### Brief
Continue the article about Rohit Shetty's old interview with Anupama Chopra, starting right after its last sentence.

### Source extract
☆ ☆ ☆ ☆ ☆
The Rohit Shetty directional comedy movie ‘Cirkus’, featuring actors Ranveer Singh and Varun Sharma hit the theatres on Friday (December 23).
Amidst the fanfare, an old interview of Shetty with ‘film critic’ Anupama Chopra has also been doing the rounds of the internet. The video was originally uploaded on the Youtube channel ‘Film Companion’ on Aug 7, 2014.
In the interview, Anupama Chopra asked director Rohit Shetty about his ability to maintain the common touch and live up to the expectation of the masses. The film director quickly seized the opportunity to take potshots at the host.
Rohit Shetty made Anupama Chopra speechless #Cirkus #rohitshetty #Bollywood pic.twitter.com/jLobPupmUf
— B’wood (@Twentyo52159919) December 17, 2022
“Yes, the connect with the common man is very important. That’s what we are losing now. I am talking about the industry or the critics. You go to a Starbucks and you will meet like-minded people,” Shetty remarked.
☆ ☆ ☆ ☆ ☆
Collected data
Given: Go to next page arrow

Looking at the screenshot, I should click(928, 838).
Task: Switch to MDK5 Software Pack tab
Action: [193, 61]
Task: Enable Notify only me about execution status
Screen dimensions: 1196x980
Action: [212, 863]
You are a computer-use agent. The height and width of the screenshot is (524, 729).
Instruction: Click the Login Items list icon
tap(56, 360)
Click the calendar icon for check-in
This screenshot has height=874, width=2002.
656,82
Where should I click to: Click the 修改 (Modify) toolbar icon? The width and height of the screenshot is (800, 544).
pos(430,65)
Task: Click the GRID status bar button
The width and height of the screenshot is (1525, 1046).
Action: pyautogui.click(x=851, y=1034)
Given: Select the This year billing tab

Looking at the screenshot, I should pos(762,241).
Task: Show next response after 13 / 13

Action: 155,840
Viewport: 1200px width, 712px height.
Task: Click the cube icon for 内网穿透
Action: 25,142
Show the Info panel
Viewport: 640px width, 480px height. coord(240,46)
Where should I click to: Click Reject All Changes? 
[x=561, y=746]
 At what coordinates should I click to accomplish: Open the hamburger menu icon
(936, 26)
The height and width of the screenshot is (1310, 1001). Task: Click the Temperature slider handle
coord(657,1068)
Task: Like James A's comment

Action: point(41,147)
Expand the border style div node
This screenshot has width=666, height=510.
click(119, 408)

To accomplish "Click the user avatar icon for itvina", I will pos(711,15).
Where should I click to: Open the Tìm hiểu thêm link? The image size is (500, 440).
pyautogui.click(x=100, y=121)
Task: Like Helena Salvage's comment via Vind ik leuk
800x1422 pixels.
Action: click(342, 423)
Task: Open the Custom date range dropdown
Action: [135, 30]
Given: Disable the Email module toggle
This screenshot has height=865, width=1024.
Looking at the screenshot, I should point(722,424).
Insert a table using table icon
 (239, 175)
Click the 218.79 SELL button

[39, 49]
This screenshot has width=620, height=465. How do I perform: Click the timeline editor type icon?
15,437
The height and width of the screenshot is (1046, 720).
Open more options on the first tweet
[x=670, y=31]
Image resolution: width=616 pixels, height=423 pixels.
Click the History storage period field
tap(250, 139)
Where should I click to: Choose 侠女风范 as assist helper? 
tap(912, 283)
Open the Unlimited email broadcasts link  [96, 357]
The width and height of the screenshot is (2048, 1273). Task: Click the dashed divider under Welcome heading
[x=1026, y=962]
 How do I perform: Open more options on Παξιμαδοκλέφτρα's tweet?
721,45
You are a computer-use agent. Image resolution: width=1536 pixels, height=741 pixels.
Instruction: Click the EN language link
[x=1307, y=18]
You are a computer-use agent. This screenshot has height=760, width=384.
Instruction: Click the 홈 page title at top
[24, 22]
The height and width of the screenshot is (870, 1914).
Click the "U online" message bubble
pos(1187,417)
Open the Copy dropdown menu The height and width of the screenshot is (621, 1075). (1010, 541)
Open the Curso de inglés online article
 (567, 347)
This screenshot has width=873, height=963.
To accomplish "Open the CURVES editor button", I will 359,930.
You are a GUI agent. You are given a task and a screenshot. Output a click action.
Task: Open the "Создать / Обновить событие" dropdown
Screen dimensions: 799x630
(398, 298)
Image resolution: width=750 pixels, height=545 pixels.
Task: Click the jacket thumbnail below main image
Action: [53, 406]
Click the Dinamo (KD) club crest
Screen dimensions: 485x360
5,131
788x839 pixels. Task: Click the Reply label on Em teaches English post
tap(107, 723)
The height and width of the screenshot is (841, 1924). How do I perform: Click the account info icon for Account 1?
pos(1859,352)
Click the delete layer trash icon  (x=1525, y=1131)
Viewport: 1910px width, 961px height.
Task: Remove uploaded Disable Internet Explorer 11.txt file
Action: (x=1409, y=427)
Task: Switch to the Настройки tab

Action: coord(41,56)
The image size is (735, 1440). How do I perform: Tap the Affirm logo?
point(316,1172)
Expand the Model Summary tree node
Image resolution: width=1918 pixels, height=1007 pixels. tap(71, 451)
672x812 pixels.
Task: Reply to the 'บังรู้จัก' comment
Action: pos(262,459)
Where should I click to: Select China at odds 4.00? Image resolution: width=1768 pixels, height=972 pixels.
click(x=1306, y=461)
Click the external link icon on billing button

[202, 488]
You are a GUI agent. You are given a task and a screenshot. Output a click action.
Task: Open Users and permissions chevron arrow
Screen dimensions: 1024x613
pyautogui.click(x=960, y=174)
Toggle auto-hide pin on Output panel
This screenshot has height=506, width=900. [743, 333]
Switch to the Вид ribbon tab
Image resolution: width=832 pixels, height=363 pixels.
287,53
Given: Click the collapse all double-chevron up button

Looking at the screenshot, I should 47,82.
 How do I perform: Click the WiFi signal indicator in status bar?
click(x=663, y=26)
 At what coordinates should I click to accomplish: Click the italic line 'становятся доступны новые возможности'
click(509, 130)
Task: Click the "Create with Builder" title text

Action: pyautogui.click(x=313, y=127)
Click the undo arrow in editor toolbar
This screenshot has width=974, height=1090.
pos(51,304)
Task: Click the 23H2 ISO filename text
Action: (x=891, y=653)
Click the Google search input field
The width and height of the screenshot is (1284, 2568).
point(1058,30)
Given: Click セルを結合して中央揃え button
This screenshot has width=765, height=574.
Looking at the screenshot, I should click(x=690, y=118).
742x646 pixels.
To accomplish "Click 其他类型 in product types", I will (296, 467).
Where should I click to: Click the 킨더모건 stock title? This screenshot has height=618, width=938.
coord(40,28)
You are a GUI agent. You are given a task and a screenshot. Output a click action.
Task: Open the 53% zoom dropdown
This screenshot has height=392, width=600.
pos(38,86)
☆ ☆ ☆ ☆ ☆
### Reply
“And then you’ll feel bad and you’ll support PETA and you’ll support stray dogs. But if a nariyal pani wala (coconut seller) is liking the film, then, you say it’s mass-y. This is hypocrisy. You guys look down upon mass-y films (referring to movies that appeal to the common people),” he further emphasised.
Rohit Shetty added, “Who is mass? They are poor people. So it is a bad film? It’s not…How you all escape? With due respect to Mr Yash Chopra, I saw your review of Jab Tak Hai Jaan.”
“You said where will a waiter fall in love with a multi-millionaire? Okay, it will fall in Yash Chopra’s world. Why can’t cars fly in Rohit Shetty’s world? So there is a kind of hypocrisy that ‘We are intellectuals.’ That is there. And it is sad,” he pointed out her glaring hypocrisy.
An embarrassed Anupama Chopra was left with no option but to nod in agreement. “Absolutely. No, your movies can (blow up cars in the air) and they do. Very successfully.”
Anupama Chopra and her controversial movie reviews
Earlier, this year, the ‘film critic’, while reviewing the Vivek Ranjan Agnihotri-directed film ‘the Kashmir Files’, had blatantly denied that genocide of Hindus ever happened in Kashmir.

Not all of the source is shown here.